TEXT BLOCK:
- - - -
Also, let's not forget that, while some tribes have become highly patriarchal and violent due to their hard life, others who are completely PACIFIST and PEACEFUL (!!!!!) DO (!!!!!!) exist. Most notably the Inuit. They were shocked when they saw sailors beating each other, and supposed they mistook each other for non-human animals! Also, they were shocked as they saw settlers beating their children. WHO is savage there, huh? NOT the Inuit. Well, now perhaps- THANKS to collonization! —Preceding unsigned comment added by 91.62.41.11 (talk) 05:32, 8 December 2008 (UTC)

Section needs to be added on Charles Dickens's sarcastic the use of the phrase

At some point in the nineteenth century the trope of the indigenous man and his simpler way of life ceased figure as a moral reproach to the decadence of civilized Europe as it had previously done. Instead, industrial civilization now appeared to decisively highlight the inferiority of the indigene, whose way of life, even his admirers believed, now appeared headed for certain extinction.
- - - -
SUPPLIED DATA:
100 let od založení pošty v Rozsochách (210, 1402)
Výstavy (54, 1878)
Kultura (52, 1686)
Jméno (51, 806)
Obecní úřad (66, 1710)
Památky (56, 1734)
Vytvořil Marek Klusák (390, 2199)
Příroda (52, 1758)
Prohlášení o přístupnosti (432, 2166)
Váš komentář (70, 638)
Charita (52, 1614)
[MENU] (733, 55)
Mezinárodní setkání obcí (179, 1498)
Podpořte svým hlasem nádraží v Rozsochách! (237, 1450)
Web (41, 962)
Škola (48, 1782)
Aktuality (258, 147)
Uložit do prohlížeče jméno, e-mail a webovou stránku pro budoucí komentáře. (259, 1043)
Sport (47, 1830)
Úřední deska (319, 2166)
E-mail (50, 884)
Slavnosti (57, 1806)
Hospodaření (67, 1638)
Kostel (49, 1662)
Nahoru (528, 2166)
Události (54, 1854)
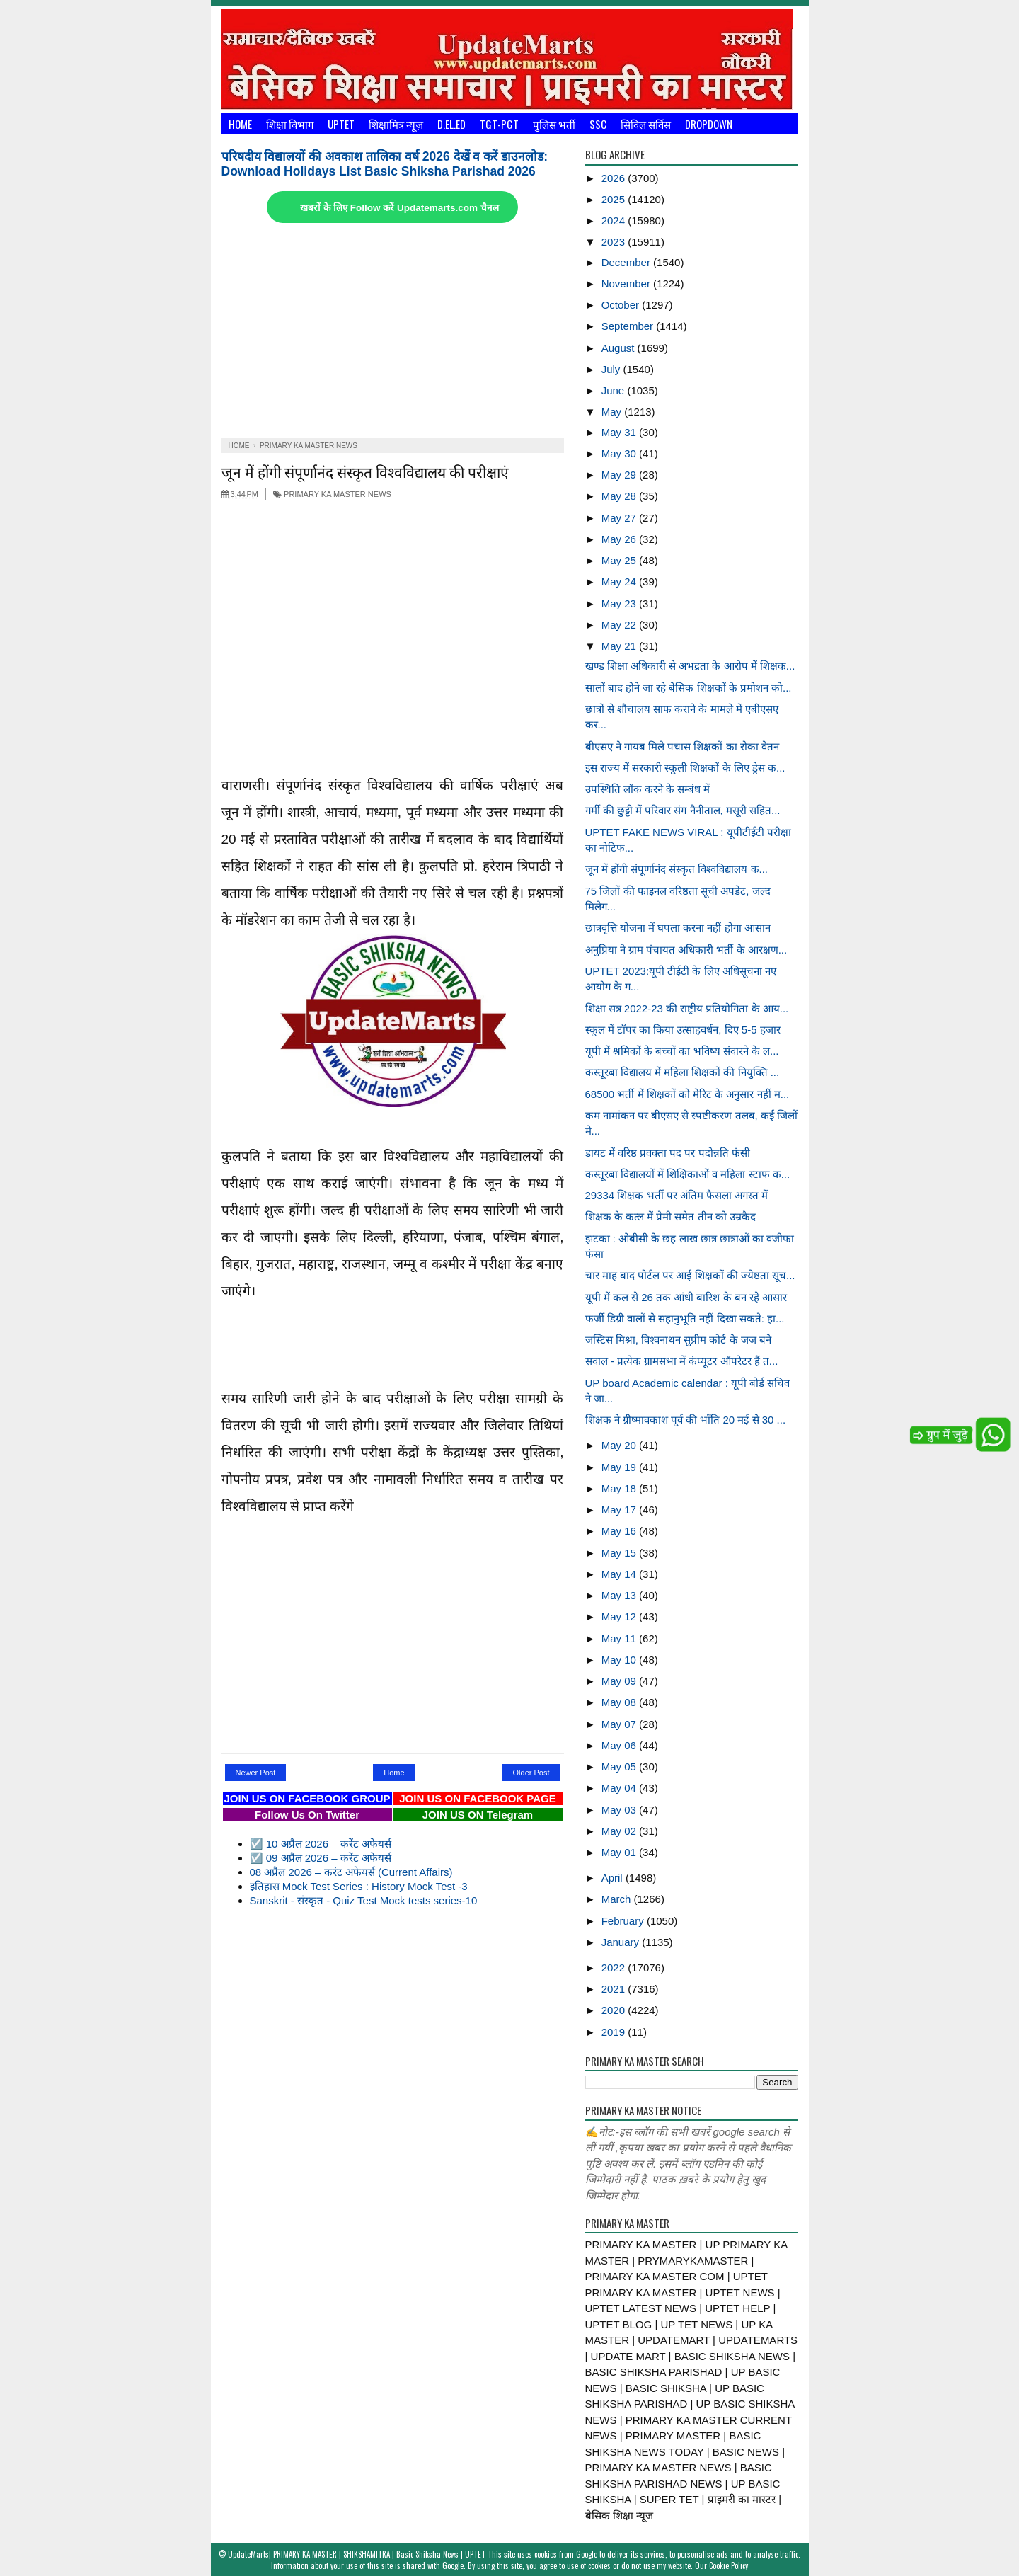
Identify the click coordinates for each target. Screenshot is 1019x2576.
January (622, 1942)
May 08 (620, 1702)
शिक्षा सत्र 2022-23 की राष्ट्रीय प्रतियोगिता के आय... (687, 1008)
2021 (614, 1989)
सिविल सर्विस (646, 124)
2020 (614, 2010)
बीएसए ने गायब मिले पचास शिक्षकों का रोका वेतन (682, 746)
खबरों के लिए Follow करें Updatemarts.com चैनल (399, 207)
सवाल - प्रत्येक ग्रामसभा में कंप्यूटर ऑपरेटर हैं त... (681, 1361)
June (614, 390)
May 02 (620, 1831)
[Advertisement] (392, 332)
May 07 (620, 1724)
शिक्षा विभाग (289, 124)
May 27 (620, 518)
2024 (614, 220)
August (619, 348)
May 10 (620, 1660)
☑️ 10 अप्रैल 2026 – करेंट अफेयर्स (320, 1844)
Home (240, 124)
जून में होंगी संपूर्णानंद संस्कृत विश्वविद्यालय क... (676, 869)
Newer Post (256, 1772)
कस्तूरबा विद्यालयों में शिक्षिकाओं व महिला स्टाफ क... (687, 1174)
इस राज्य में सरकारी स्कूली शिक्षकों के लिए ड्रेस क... (685, 768)
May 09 (620, 1681)
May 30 (620, 453)
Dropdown (708, 124)
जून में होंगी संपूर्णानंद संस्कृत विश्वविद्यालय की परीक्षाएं (365, 471)
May (613, 412)
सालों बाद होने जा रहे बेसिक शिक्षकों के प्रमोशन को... (688, 688)
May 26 (620, 539)
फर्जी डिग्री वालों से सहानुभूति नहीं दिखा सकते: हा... (685, 1318)
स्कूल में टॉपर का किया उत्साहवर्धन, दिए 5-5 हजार (683, 1030)
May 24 (620, 582)
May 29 (620, 475)
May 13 (620, 1595)
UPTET (341, 124)
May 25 (620, 560)
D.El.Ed (451, 124)
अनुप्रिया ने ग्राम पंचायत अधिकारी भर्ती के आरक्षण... (686, 950)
- - - -
PROBLEM 1: Rewrite the discussion about indigenous peoples from "Section needs to" to "for certain extinction.", putting "eighteenth century" in place of "nineteenth century".
PROBLEM 2: Translate this sentence from the discussion about indigenous peoples into Spanish: "Instead, industrial civilization now appeared to decisively highlight the inferiority of the indigene, whose way of life, even his admirers believed, now appeared headed for certain extinction."
PROBLEM 3: Write the next part of the discussion about indigenous peoples, picking up after its final sentence.
The records have no connection to the discussion about indigenous peoples.

TASK OUTPUT 1:
Section needs to be added on Charles Dickens's sarcastic the use of the phrase

At some point in the eighteenth century the trope of the indigenous man and his simpler way of life ceased figure as a moral reproach to the decadence of civilized Europe as it had previously done. Instead, industrial civilization now appeared to decisively highlight the inferiority of the indigene, whose way of life, even his admirers believed, now appeared headed for certain extinction.

TASK OUTPUT 2: En cambio, la civilización industrial parecía ahora resaltar de manera decisiva la inferioridad del indígena, cuyo modo de vida, creían incluso sus admiradores, parecía ahora encaminado a una extinción segura.

TASK OUTPUT 3:
In 1851 Charles Dickens wrote a scathingly critical review in Household Words of painter George Caitlin's show of American Indians when it visited England. In his essay, Dickens expressed repugnance for Indians and their way of life, in no uncertain terms, recommending that they ought to be "civilized out of existence". Dickens's scorn for those who, like Caitlin, he alleged, misguidedly exalted the so-called "noble savage" was limitless. In reality, Dickens maintaine, Indians were dirty, cruel, and constantly fighting among themselves. This satirical attack on Caitlin, and others like him who might find something to admire in the American Indians, is a notable turning point in the history of the use of the phrase "noble savage".Mballen (talk) 06:06, 9 November 2009 (UTC)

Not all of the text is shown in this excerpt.